Kiko Martí: «Sólo tengo palabras de agradecimiento»

Abrazos, emociones, tiempo para bromear, un regalo imborrable: la camiseta del club con el que trabajó durant un año y medio. Kiko Martí se despide del FC Andorra para comenzar una nueva etapa en su carrera como entrenador de porteros del futbol base del Dalian Pro de la Superliga china. 

«Después de un año y medio, el último partido fue muy emocionante, mucho más si fue con un triunfo. Me voy muy contento. Además congeniamos muy bien con el cuerpo técnico. Creo que la situación actual del Covid-19 permitió animarnos para ir todos a una», valoraba tras el partido contra la UE Olot. 

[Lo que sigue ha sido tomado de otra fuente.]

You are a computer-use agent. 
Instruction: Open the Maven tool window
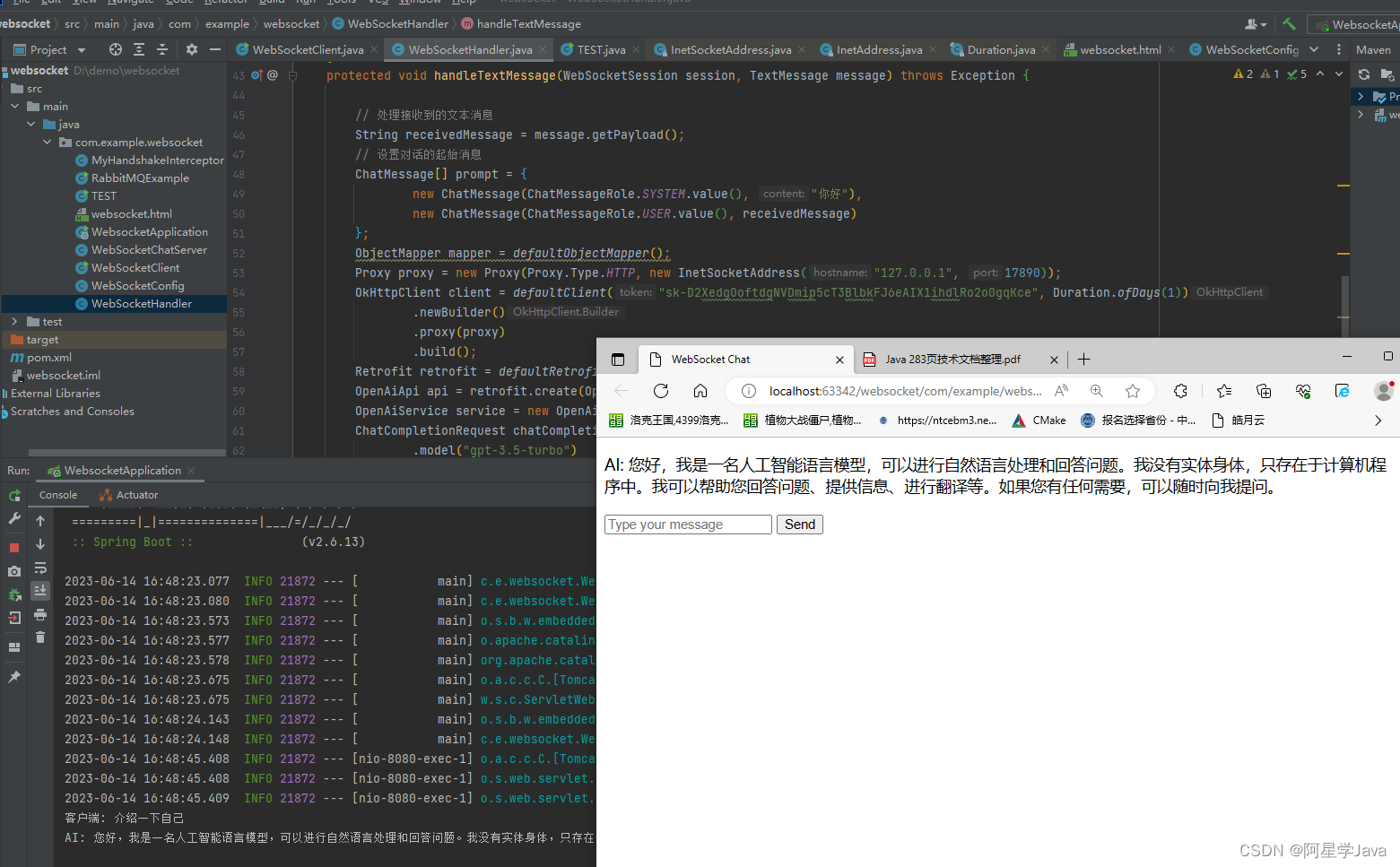click(x=1373, y=49)
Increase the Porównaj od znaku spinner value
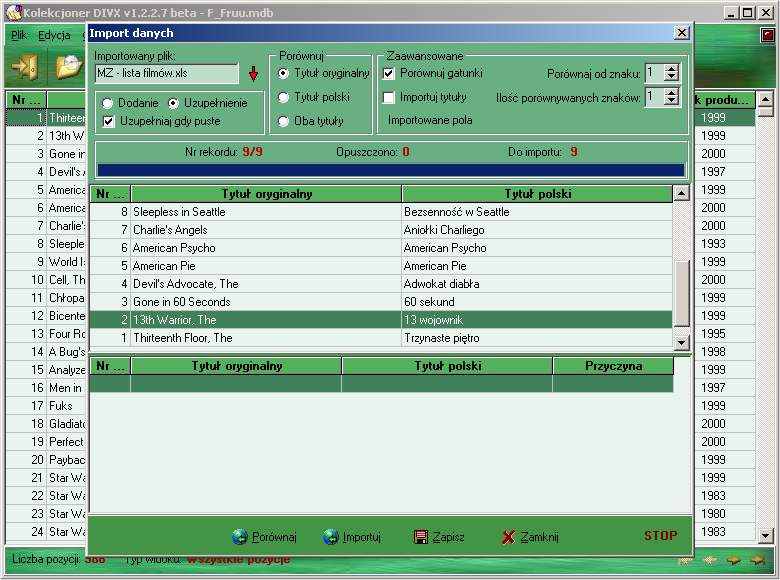The width and height of the screenshot is (780, 580). pyautogui.click(x=671, y=69)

Aunque sea muy lejana, Andorra representa una pausa en la vida de Kiko en China: antes de su llegada a nuetsro club en julio de 2019, el nacido en Reus trabajó dos temporadas en el Qingdao Huanghai y seis meses en la Beijing Sports University.

«El FC Andorra me permitió volver a vivir un proyecto profesional, muy gratificante desde el primer día porque confiaron en mí para encargarme de la preparación de los porteros. Soy una persona que me gusta involucrarme en todos los proyectos que hago y en ese sentido sólo puedo tener palabras de agradecimiento para el club que, más que compañeros de trabajo, han sido muy buenas personas», reflexionaba.

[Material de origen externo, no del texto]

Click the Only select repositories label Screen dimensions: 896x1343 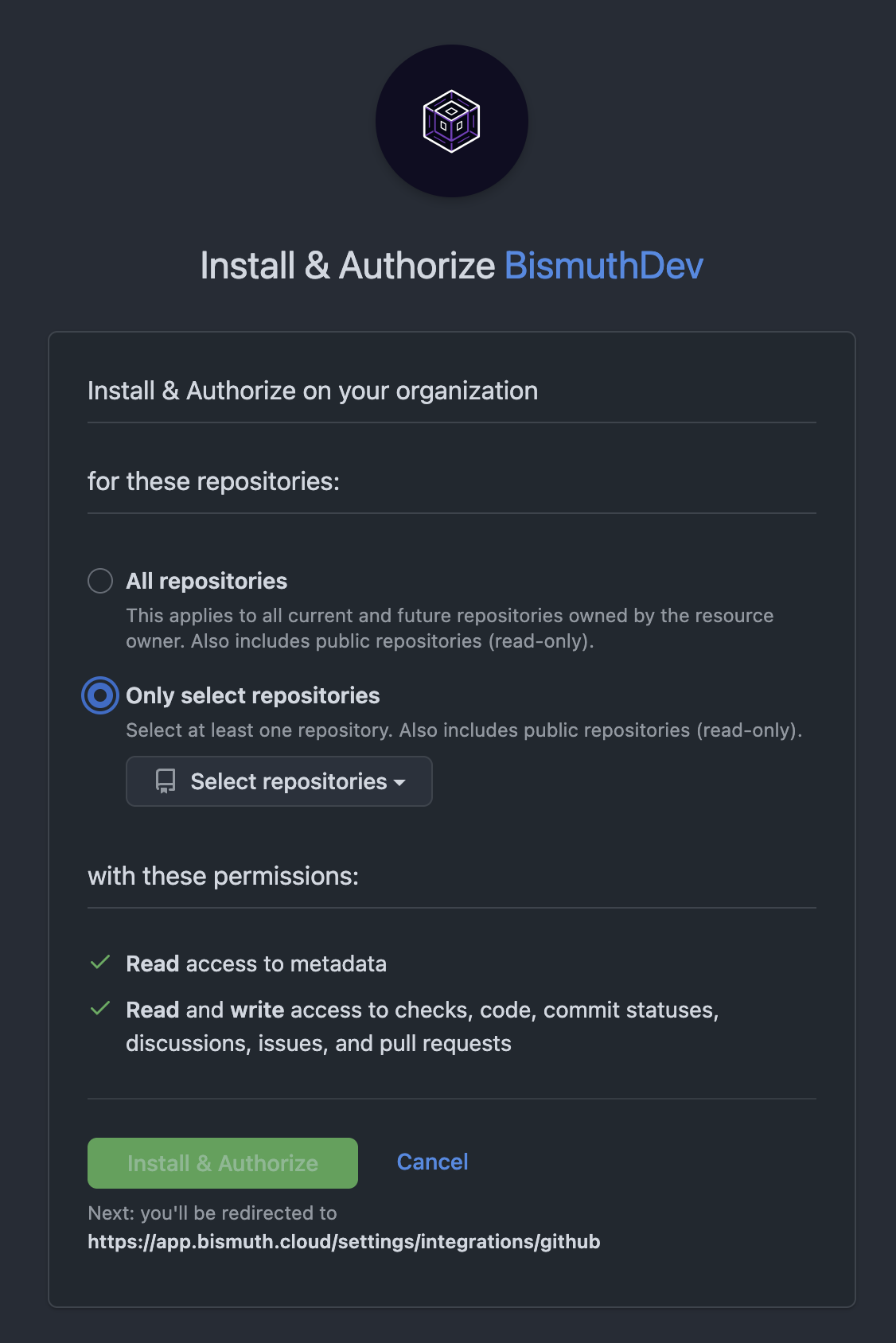coord(253,695)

Martí ha fichado como entrenador de porteros de la academia del Dalian Pro, club en el que el entrenador del primer equipo es Rafa Benítez. Kiko marcha del FC Andorra con el buen sabor de boca por el trabajo hecho particularmente con Nico Ratti, Miguel Bañuz i Diego Huesca.

«Los porteros lo han dado todo desde el minuto 1. Nunca he visto una mala cara ni tampoco alguna discusión durante los entrenamientos. El hecho que el club haya apostado por mantener tres porteros y que todos ellos hayan querido mantenerse en el club habla muy bien de ambas partes», subraya. 

Los abrazos al final del último partido intentaban esconder las lágrimas de emoción de Kiko que deja el club Tricolor, hoy en la tercera posición del Grupo III-A de la Segunda B. 

«La plantilla está muy compensada, con ambición, con una mezcla de veteranía y juventud que le puede resultar muy bien dentro de una liga muy igualada. Estoy convencido que, una vez que el equipo gane dos o tres partidos seguidos, nadie podrá quitarlo de arriba», concluía.